Task prompt
Can you restate the records below word for word?

Data
....
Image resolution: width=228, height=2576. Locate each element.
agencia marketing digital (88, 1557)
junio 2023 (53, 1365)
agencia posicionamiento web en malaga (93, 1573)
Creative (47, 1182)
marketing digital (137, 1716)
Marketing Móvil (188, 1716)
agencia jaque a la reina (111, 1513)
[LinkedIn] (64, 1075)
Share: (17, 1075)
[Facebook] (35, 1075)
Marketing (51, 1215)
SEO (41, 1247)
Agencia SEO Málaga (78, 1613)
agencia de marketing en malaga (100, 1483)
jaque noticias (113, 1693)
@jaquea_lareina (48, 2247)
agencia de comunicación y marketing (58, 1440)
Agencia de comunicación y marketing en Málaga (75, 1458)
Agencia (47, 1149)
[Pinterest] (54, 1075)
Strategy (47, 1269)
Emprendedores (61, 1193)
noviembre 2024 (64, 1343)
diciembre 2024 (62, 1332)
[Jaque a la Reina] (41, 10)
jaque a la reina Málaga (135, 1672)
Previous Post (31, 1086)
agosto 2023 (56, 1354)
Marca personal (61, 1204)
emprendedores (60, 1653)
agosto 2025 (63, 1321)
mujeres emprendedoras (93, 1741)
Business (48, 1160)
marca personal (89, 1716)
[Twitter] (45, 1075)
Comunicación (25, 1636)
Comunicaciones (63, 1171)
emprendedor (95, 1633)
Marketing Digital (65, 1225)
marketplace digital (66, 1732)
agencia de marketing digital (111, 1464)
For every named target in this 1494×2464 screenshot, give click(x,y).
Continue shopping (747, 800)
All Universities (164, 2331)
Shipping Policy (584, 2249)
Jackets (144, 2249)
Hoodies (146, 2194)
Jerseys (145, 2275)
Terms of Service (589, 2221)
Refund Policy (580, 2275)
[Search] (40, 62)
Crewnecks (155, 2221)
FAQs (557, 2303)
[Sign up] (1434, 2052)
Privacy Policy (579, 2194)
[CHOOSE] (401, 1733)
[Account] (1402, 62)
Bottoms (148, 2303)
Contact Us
....
Solution to this problem
Image resolution: width=228, height=2576. Locate each element.
agencia marketing digital (88, 1557)
junio 2023 (53, 1365)
agencia posicionamiento web en malaga (93, 1573)
Creative (47, 1182)
marketing digital (137, 1716)
Marketing Móvil (188, 1716)
agencia jaque a la reina (111, 1513)
[LinkedIn] (64, 1075)
Share: (17, 1075)
[Facebook] (35, 1075)
Marketing (51, 1215)
SEO (41, 1247)
Agencia SEO Málaga (78, 1613)
agencia de marketing en malaga (100, 1483)
jaque noticias (113, 1693)
@jaquea_lareina (48, 2247)
agencia de comunicación y marketing (58, 1440)
Agencia de comunicación y marketing en Málaga (75, 1458)
Agencia (47, 1149)
[Pinterest] (54, 1075)
Strategy (47, 1269)
Emprendedores (61, 1193)
noviembre 2024 (64, 1343)
diciembre 2024 (62, 1332)
[Jaque a la Reina] (41, 10)
jaque a la reina Málaga (135, 1672)
Previous Post (31, 1086)
agosto 2023 (56, 1354)
Marca personal (61, 1204)
emprendedores (60, 1653)
agosto 2025 (63, 1321)
mujeres emprendedoras (93, 1741)
Business (48, 1160)
marca personal (89, 1716)
[Twitter] (45, 1075)
Comunicación (25, 1636)
Comunicaciones (63, 1171)
emprendedor (95, 1633)
Marketing Digital (65, 1225)
marketplace digital (66, 1732)
agencia de marketing digital (111, 1464)
For every named target in this 1494×2464 screenshot, give click(x,y).
Continue shopping (747, 800)
All Universities (164, 2331)
Shipping Policy (584, 2249)
Jackets (144, 2249)
Hoodies (146, 2194)
Jerseys (145, 2275)
Terms of Service (589, 2221)
Refund Policy (580, 2275)
[Search] (40, 62)
Crewnecks (155, 2221)
FAQs (557, 2303)
[Sign up] (1434, 2052)
Privacy Policy (579, 2194)
[CHOOSE] (401, 1733)
[Account] (1402, 62)
Bottoms (148, 2303)
Contact Us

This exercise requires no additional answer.